M. O’Toole a déjà démontré qu’il est un politicien plus habile que M. Scheer, dont les compétences en français laissaient drôlement à désirer. Né en 1973 au Québec — son père travaillait alors à l’usine de General Motors à Boisbriand —, M. O’Toole a grandement amélioré la qualité de son français depuis le début de la course à la chefferie, démontrant ainsi une détermination à réussir là où M. Scheer a échoué, en gagnant le respect, sinon la confiance, des Québécois. Il fut le seul candidat dans la course à la chefferie à consacrer un chapitre de sa plateforme aux enjeux spécifiquement québécois, promettant qu’un gouvernement fédéral qu’il présiderait ne s’immiscerait jamais dans « les affaires internes du Québec ». Il y est notamment question de la loi 21, dont la constitutionnalité est présentement contestée devant les tribunaux. Le gouvernement du premier ministre Justin Trudeau, qui s’oppose à la loi 21, n’exclut pas la possibilité de participer à cette contestation à un stade ultérieur.

M. O’Toole s’engage aussi à « travailler avec le gouvernement du Québec afin d’accroître l’autonomie dont celui-ci dispose en matière d’immigration, en incluant les réfugiés et la réunification familiale ». M. Trudeau s’est aussi engagé à discuter de ce dossier avec le gouvernement du premier ministre François Legault, mais il ne semble pas prêt pour l’instant à accorder au Québec plus de pouvoirs en matière d’immigration. La question est hautement délicate dans le reste du Canada, où la réduction des seuils d’immigration déjà adoptée par le gouvernement caquiste est vivement critiquée dans les sphères libérales.

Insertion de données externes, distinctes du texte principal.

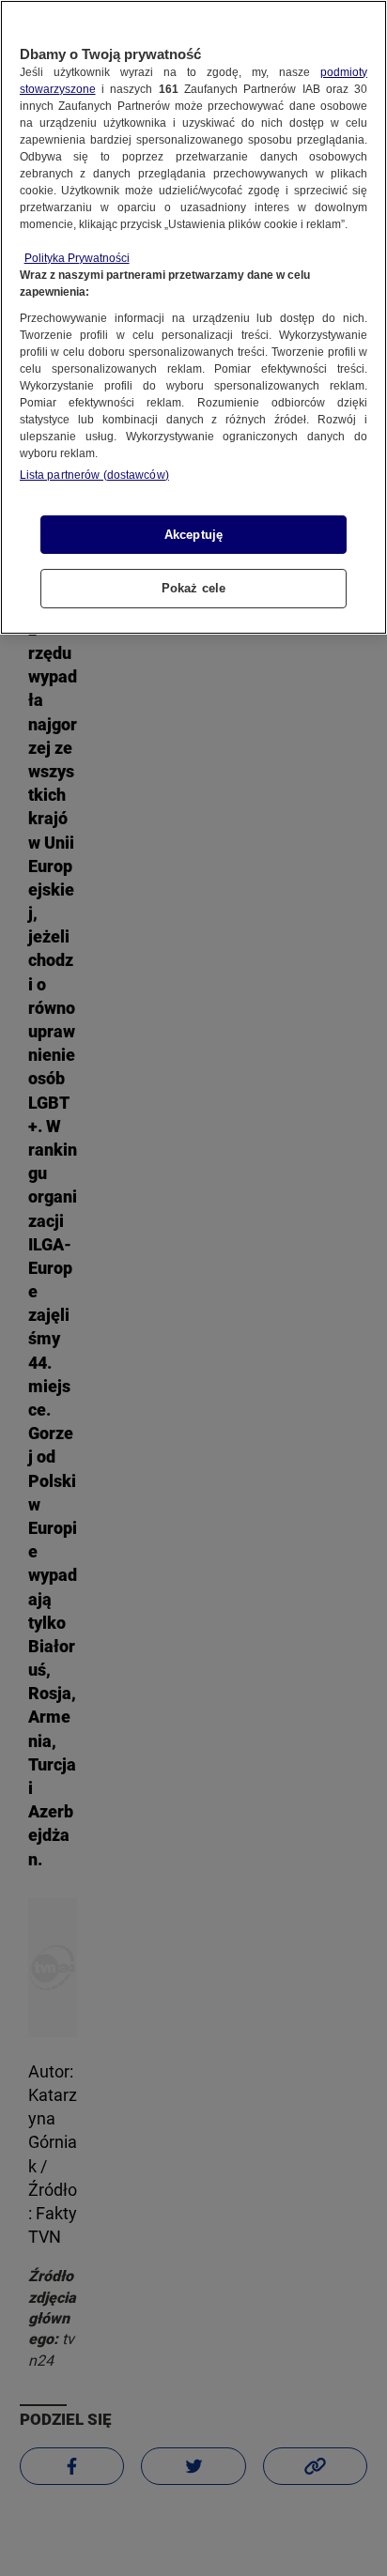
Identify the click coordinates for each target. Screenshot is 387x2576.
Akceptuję (193, 535)
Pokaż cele (193, 588)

Dès son élection comme chef, M. O’Toole a dit vouloir rencontrer M. Legault avant tout autre premier ministre provincial. Mais il est peu probable que M. Legault, qui n’a appuyé aucun parti politique lors des dernières élections fédérales, veuille faire une alliance avec les conservateurs de M. O’Toole lors du prochain scrutin fédéral. Tout comme son homologue ontarien, Doug Ford, qui a déjà fait savoir qu’il ne fera pas campagne aux côtés de M. O’Toole. Et si les premiers ministres des deux plus grandes provinces du pays préfèrent garder leurs distances par rapport à M. O’Toole, c’est probablement parce qu’ils trouvent que M. Trudeau — qui leur promet sans cesse plus d’argent fédéral pour faire face à l’après-pandémie — n’est pas si mal, après tout.